▶ Requirement
Set down, exactly as written, the lines from the line holding "Technology Trends & Innovation (77, 2392)" to the end of the data, inclusive, skipping any pictures.

▶ Recorded data
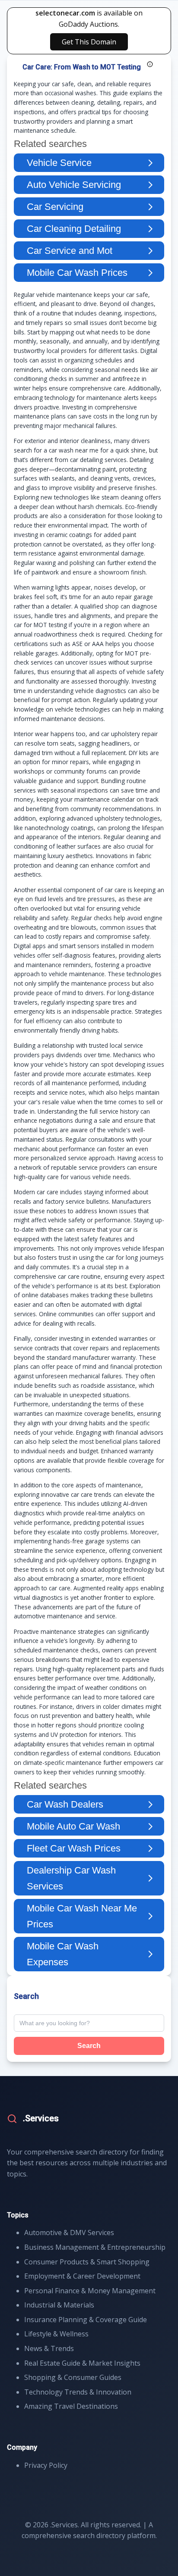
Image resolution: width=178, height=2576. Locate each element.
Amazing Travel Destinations (71, 2406)
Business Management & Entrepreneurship (94, 2247)
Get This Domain (89, 42)
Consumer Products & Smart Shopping (86, 2262)
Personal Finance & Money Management (90, 2290)
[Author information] (150, 64)
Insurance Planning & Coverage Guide (85, 2319)
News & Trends (49, 2348)
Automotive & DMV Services (69, 2232)
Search (89, 2045)
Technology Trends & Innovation (77, 2392)
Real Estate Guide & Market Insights (82, 2363)
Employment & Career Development (82, 2276)
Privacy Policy (45, 2465)
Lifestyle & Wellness (56, 2334)
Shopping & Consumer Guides (72, 2377)
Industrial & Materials (59, 2305)
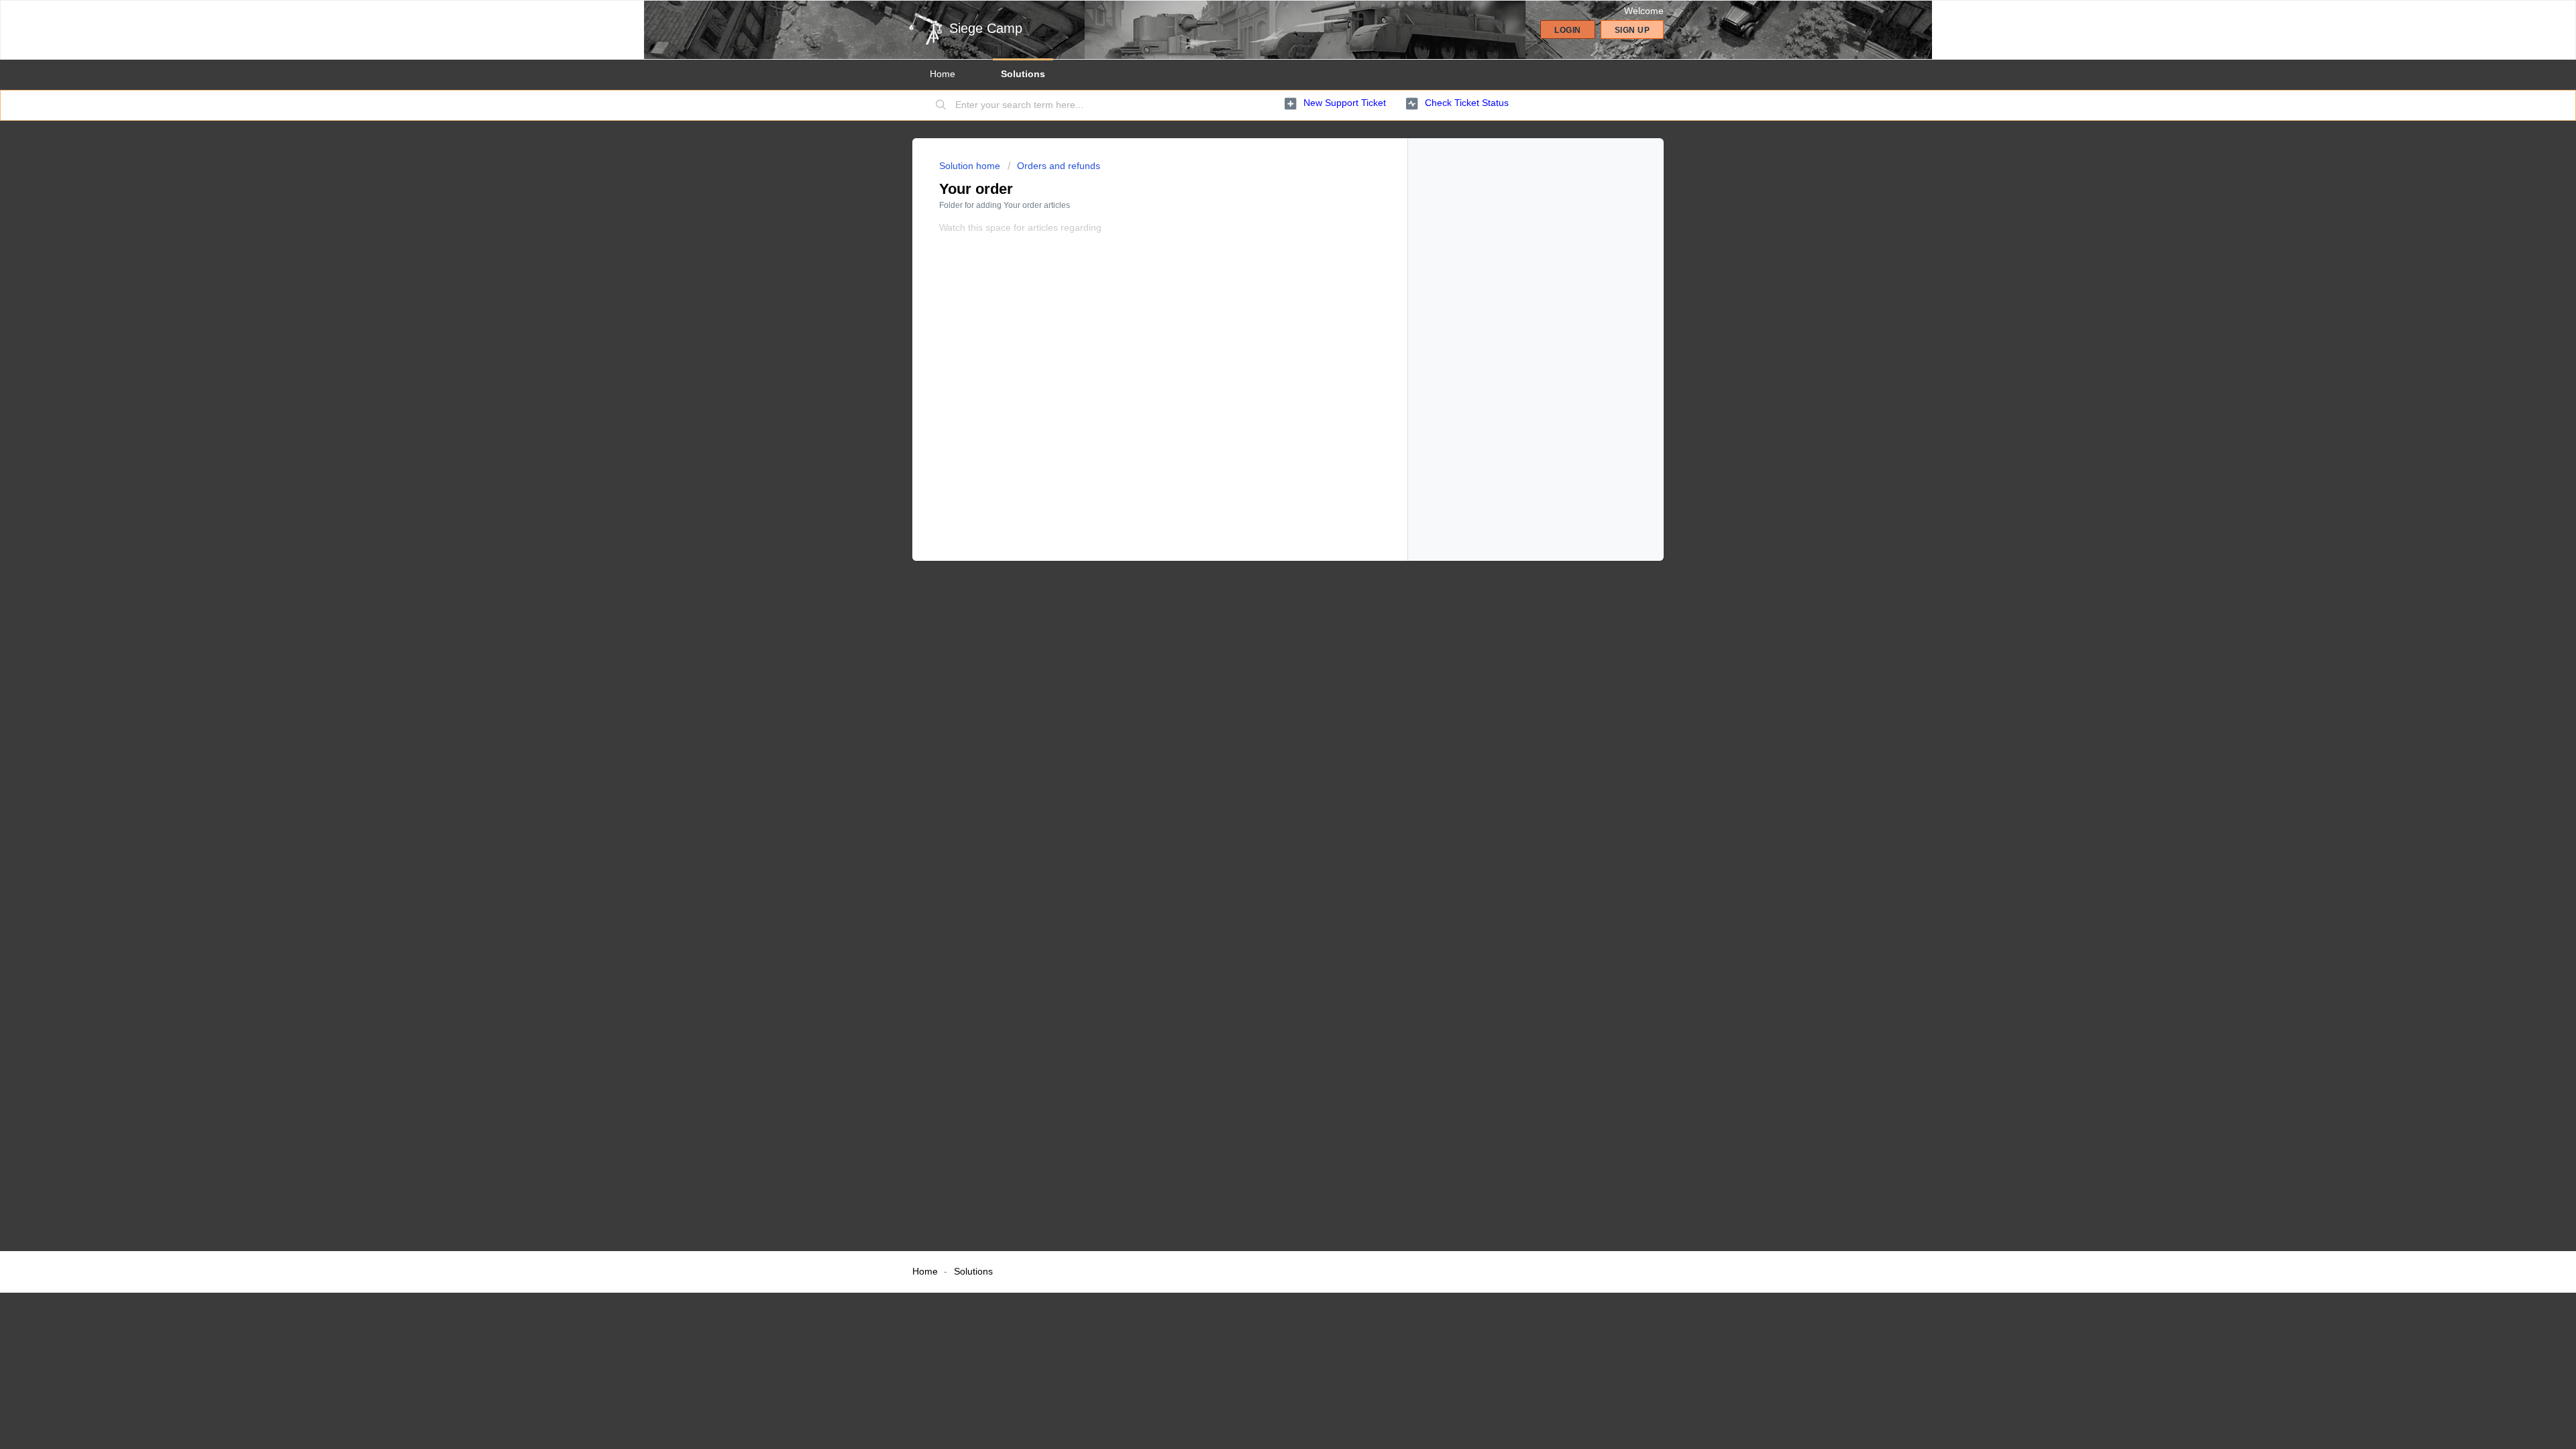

▶ Solution to this task
Technology Trends & Innovation (77, 2392)
Real Estate Guide & Market Insights (82, 2363)
Employment & Career Development (82, 2276)
Privacy Policy (45, 2465)
Lifestyle & Wellness (56, 2334)
Shopping & Consumer Guides (72, 2377)
Industrial & Materials (59, 2305)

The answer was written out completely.